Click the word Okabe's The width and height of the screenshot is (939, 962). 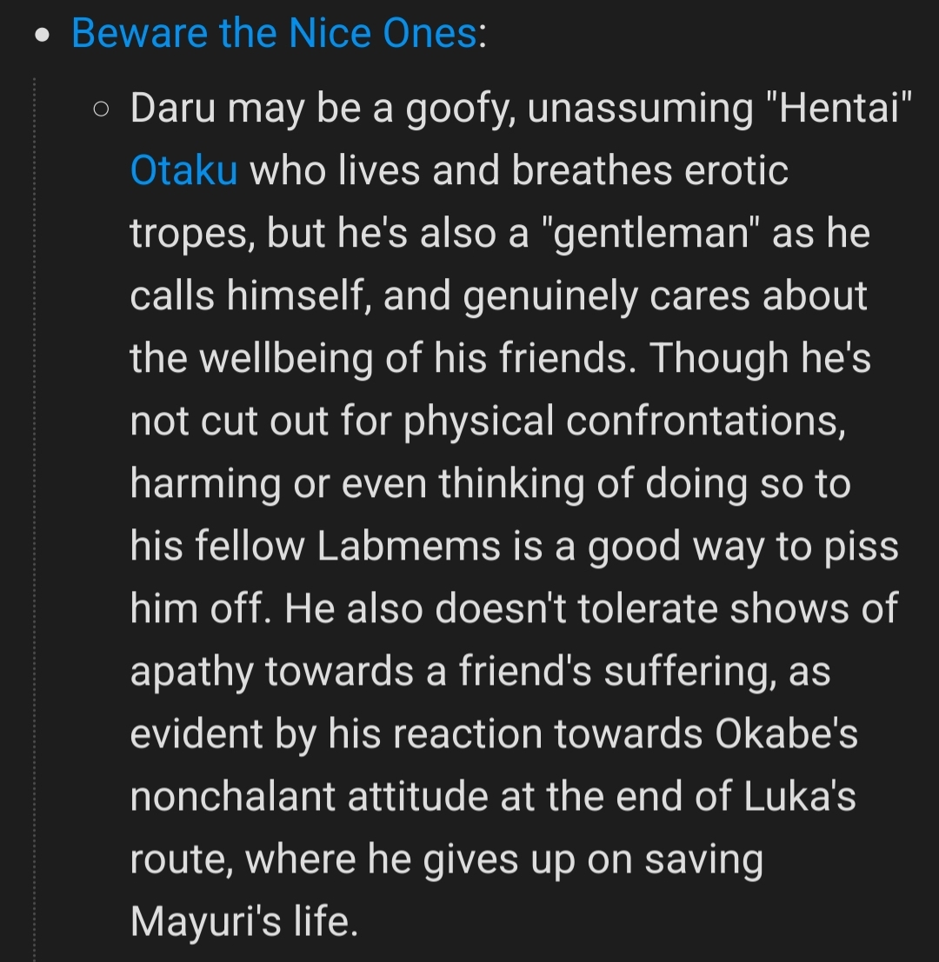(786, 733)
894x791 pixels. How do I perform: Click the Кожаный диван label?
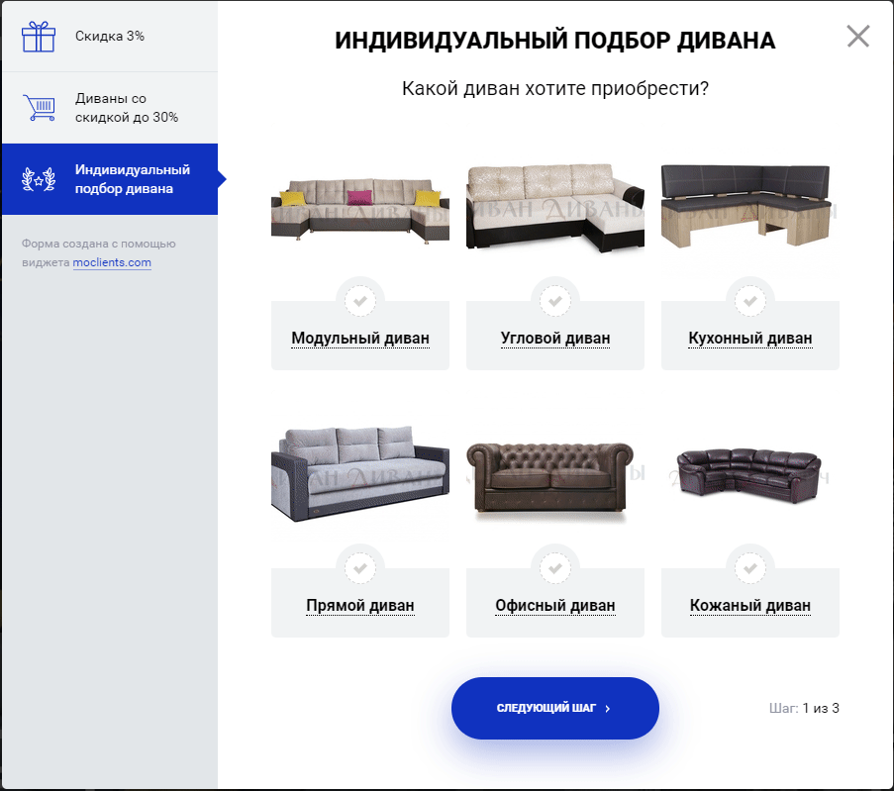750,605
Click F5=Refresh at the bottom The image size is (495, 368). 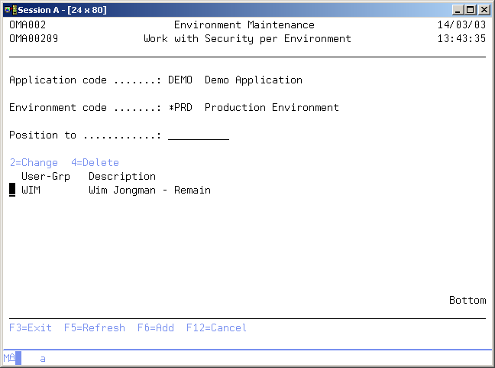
· · · ·
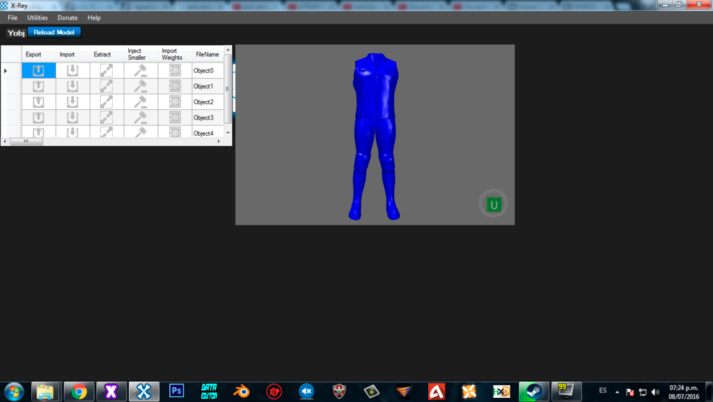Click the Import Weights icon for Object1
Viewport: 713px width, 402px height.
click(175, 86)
· · · ·
TASK STATEMENT:
Return only the part above that opens with the line containing "894x791 pixels. How" and closes with the line containing "Click F5=Refresh at", exactly and with both ends, skipping the pictures.

RESULT:
894x791 pixels. How do I perform: Click the Кожаный диван label?
750,605
Click F5=Refresh at the bottom The image size is (495, 368). 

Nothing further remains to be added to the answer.